Il y a les pros

… et il y a les cons.

What do you think I am talking about ?

Les pros et les cons, pour les Américains, ce sont les avantages et les inconvénients, ou encore ceux qui sont pour, par opposition à ceux qui sont contre, anti. C’est binaire, efficace, à condition de ne pas tomber dans le manichéisme.

Mais revenons en France avec cette syllabe « pro », apocope de « professionnel », outil marketing, qualificatif valorisant accolé à un nombre croissant de mots : votre opérateur de téléphonie vous propose un contrat « Pro », tel sportif qui n’était qu’amateur est passé « pro » ; « Y a pas à dire, ce type, c’est un pro » ; « Nous les Pros », la reine d’Angleterre est une « pro » de la royauté, écrivait le magazine Elle déjà en 1977…

Si on suit l’étymologie, être professionnel clandestinement, caché dans un bureau ou dans un lieu protégé de l’extérieur serait un non sens. Professionnel vient de professer, qui signifie dire publiquement ce que l’on sait et ce que l’on croit, sens que l’on retrouve dans l’expression « profession de foi », électorale ou pas. Le professionnel est celui qui affiche sa compétence dans un métier, dans un domaine.

On parle parfois du « jargon professionnel » mais cela ressemble à un oxymore : peut-on être professionnel quand on jargonne ? Jargon technique, oui. Jargon professionnel, non.

Pour être compris du public auquel il s’adresse, auprès duquel il exerce, auquel il doit inspirer confiance, le professionnel ne devrait pas utiliser de jargon mais des mots simples pour exposer le diagnostic et les moyens de résoudre les problèmes.

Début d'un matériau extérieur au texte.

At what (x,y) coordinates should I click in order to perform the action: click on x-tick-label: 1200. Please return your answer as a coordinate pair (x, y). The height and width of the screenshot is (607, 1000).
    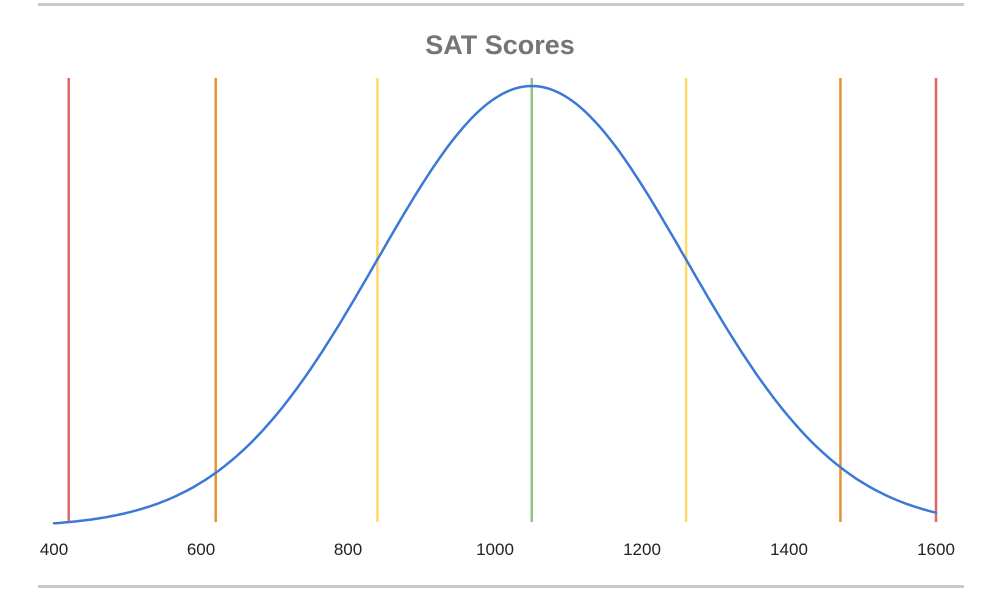
    Looking at the image, I should click on (642, 550).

Par exemple, vous avez un souci de désherbage dans votre jardin et vous faites appel à un spécialiste du domaine. Le jargonneur vous dira : « Vous avez un problème de RM avec le SAE ; il faut ajuster la DUA et respecter la DUC », et vous ne saurez pas qu’il veut dire : « Vous avez un problème de Repérage de la Mousse (RM) avec le Scarificateur Anti-Éclaboussures (SAE) ; il faut revoir la Désherbation Ultra-Active (DUA) et respecter la Directive Unilatérale de Clause (DUC) ».

Mais le pro, lui, vous dira : Je peux passer un appareil pour retirer la mousse puis un désherbant adapté à la nature de votre sol. »

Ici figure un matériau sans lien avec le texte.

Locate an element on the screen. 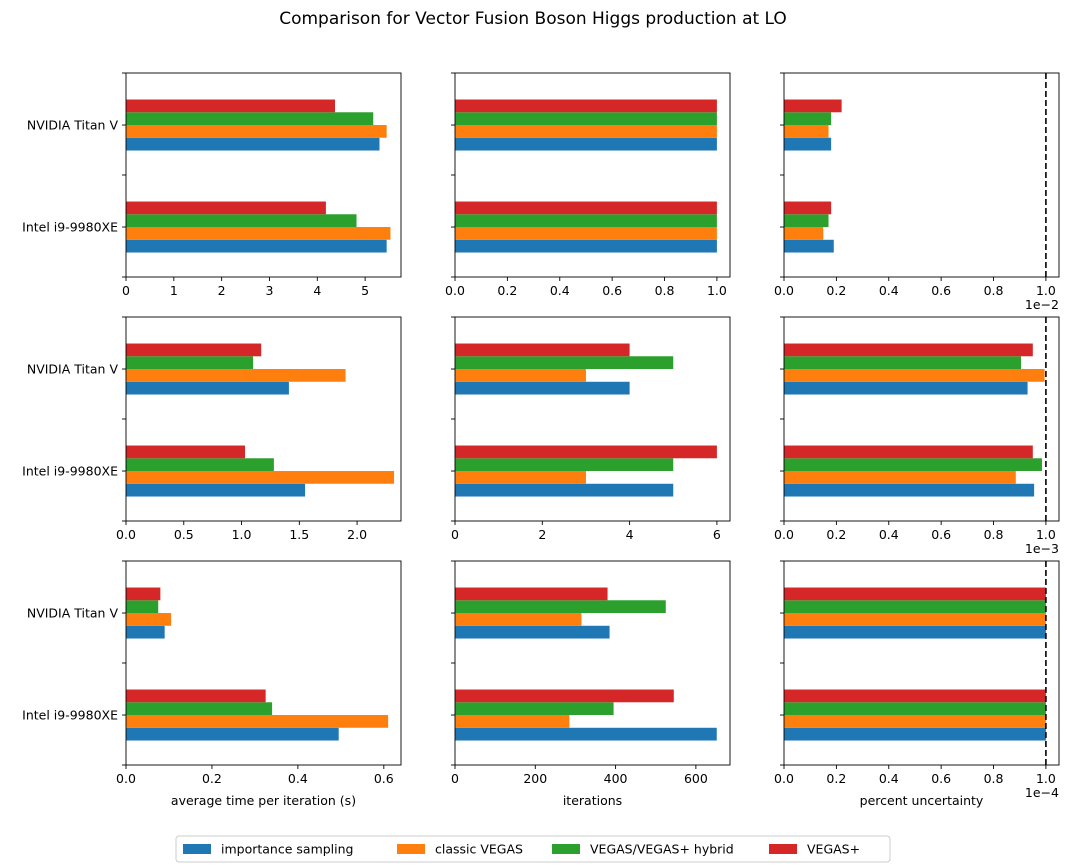 This screenshot has width=1066, height=868. panel-r0-c0: 0 1 2 3 4 5 Intel i9-9980XE NVIDIA Titan V is located at coordinates (212, 185).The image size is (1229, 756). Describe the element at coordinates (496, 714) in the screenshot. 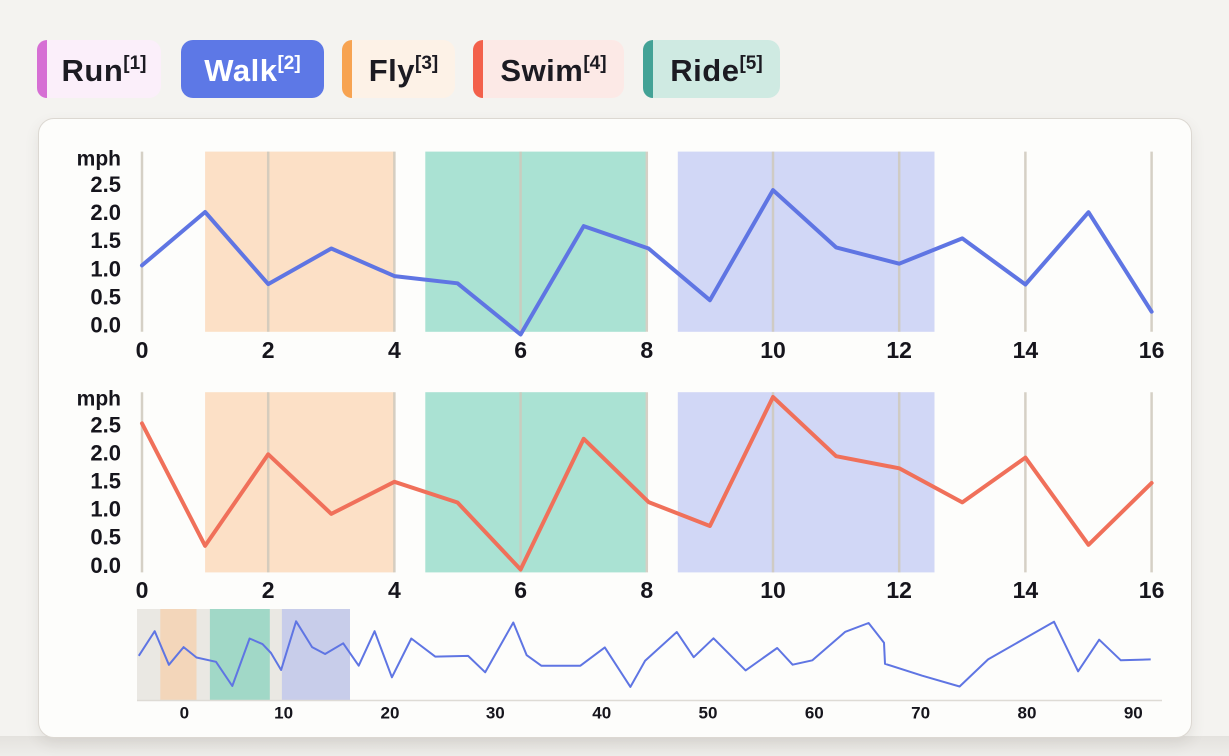

I see `svg-text: 30` at that location.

Si vos soucis ne concernent pas votre jardin mais le classement et l’archivage de vos dossiers, la même formule jargonnesque peut être utilisée : « Vous avez un problème de RM avec le SAE ; il faut ajuster la DUA et respecter la DUC », qu’il faudrait dans ce contexte entendre comme : « Vous avez un problème de Records Management (RM) avec le Système d’Archivage Électronique (SAE) ; il faut ajuster la Durée d’Utilité Administrative (DUA) et respecter la Durée d’Utilité Courante (DUC) », mais ça ne vous apprendra sans doute pas grand-chose de plus.

Pourquoi ne pas dire simplement : « Je vais vous aider à identifier les documents qui vous engagent pour les mettre à part, dans un lieu sécurisé, pendant la durée nécessaire pour couvrir le risque, tout en les maintenant accessibles. »?

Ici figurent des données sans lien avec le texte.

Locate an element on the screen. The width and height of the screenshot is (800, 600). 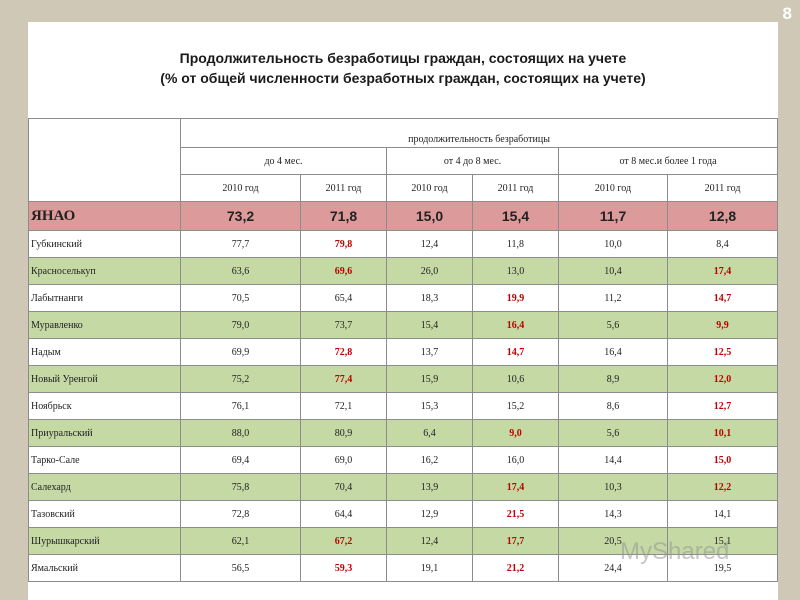
cell-value: 21,2 is located at coordinates (516, 568). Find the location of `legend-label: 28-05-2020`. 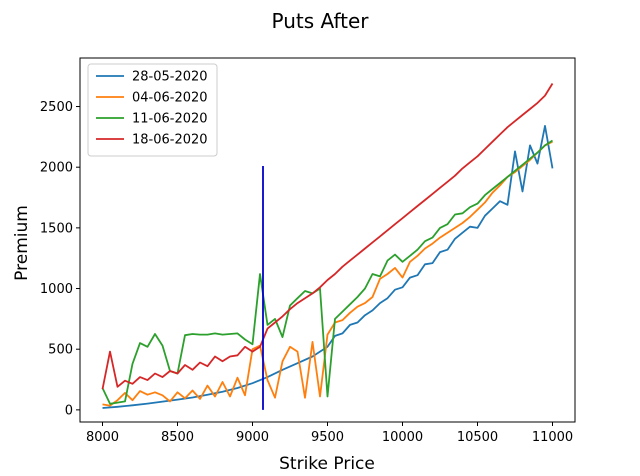

legend-label: 28-05-2020 is located at coordinates (170, 78).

Boileau a écrit il y a plus de trois siècles : « Ce que l’on conçoit bien s’énonce clairement… ». Pourquoi ne serait-ce plus vrai ?

Bon, ceci n’est qu’une opinion. Après, comme pour toute idée, il y a les pros, et il y a les cons.

4 commentaires

  1. Excellent Marie-Anne ! un peu d’humour dans ce monde de jargonneux… ça fait du bien 🙂
    Isabelle

    • Merci, Isabelle. Ta réaction me conforte. Justement, j’y repensais hier, en m’attelant à retirer la mousse dans le jardin …

  2. Bonjour,
    Le Robert définit le jargon comme suit : « langage incompréhensible » ou « langage particulier à un groupe et caractérisé par sa complication.  » Il est donc aussi lucide que vous. Je suis archiviste et dans une vie professionnelle antérieure, j’utilisais le jargon que vous décrivez. Par chance, une collègue « profane » avait fini par avouer n’avoir rien compris à ce que je lui expliquai (en gros, je lui disais que la gestion des archives suivait la théorie des trois âges, que selon cette théorie, elle pouvait effectuer le préarchivage grâce à un tableau de gestion indiquant la fin de l’âge intermédiaire par une DUA, au terme duquel elle pouvait effectuer des versements en remplissant un bordereau). Je pense que l’utilisation du jargon était pour moi une manière de protection : en faisant croire que l’archivage relevait de concept et d’un vocabulaire spécifiques, il ne pouvait être que l’affaire de pros. Mais à trop utiliser le jargon, on s’éloigne de la réalité et de la compréhension des autres, ce qui est gênant pour une fonction qui se veut transversale.